--- START ---

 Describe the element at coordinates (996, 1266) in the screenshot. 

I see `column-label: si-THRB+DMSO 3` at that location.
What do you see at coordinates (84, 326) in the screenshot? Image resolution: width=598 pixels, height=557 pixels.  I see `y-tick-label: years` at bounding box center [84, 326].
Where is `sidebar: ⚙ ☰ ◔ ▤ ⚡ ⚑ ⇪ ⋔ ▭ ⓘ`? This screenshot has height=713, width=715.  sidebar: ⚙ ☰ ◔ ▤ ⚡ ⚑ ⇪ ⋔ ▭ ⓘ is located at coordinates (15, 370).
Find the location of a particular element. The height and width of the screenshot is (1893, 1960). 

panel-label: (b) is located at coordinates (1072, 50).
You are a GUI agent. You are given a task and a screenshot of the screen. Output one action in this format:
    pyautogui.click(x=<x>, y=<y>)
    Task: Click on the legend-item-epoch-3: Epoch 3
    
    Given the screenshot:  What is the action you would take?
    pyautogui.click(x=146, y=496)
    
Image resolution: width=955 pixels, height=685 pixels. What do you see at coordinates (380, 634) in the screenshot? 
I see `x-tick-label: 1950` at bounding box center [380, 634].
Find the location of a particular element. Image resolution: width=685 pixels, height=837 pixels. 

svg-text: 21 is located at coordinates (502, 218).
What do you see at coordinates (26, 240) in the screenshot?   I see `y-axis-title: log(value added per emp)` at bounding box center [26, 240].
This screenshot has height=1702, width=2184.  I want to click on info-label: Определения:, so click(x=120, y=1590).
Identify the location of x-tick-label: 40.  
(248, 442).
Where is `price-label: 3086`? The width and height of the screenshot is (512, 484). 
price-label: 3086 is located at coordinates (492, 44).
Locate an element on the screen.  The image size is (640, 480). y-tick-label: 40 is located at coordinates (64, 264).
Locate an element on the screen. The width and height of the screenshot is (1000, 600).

--- END ---

Directions for this task:
Give the material again from the line containing "coordinates (15, 370)." to the line containing "pyautogui.click(x=146, y=496)", changing "particular" to "specific" and leaving all else the same.

Answer to the problem:
Where is `sidebar: ⚙ ☰ ◔ ▤ ⚡ ⚑ ⇪ ⋔ ▭ ⓘ`? This screenshot has height=713, width=715.  sidebar: ⚙ ☰ ◔ ▤ ⚡ ⚑ ⇪ ⋔ ▭ ⓘ is located at coordinates (15, 370).
Find the location of a specific element. The height and width of the screenshot is (1893, 1960). 

panel-label: (b) is located at coordinates (1072, 50).
You are a GUI agent. You are given a task and a screenshot of the screen. Output one action in this format:
    pyautogui.click(x=<x>, y=<y>)
    Task: Click on the legend-item-epoch-3: Epoch 3
    
    Given the screenshot:  What is the action you would take?
    pyautogui.click(x=146, y=496)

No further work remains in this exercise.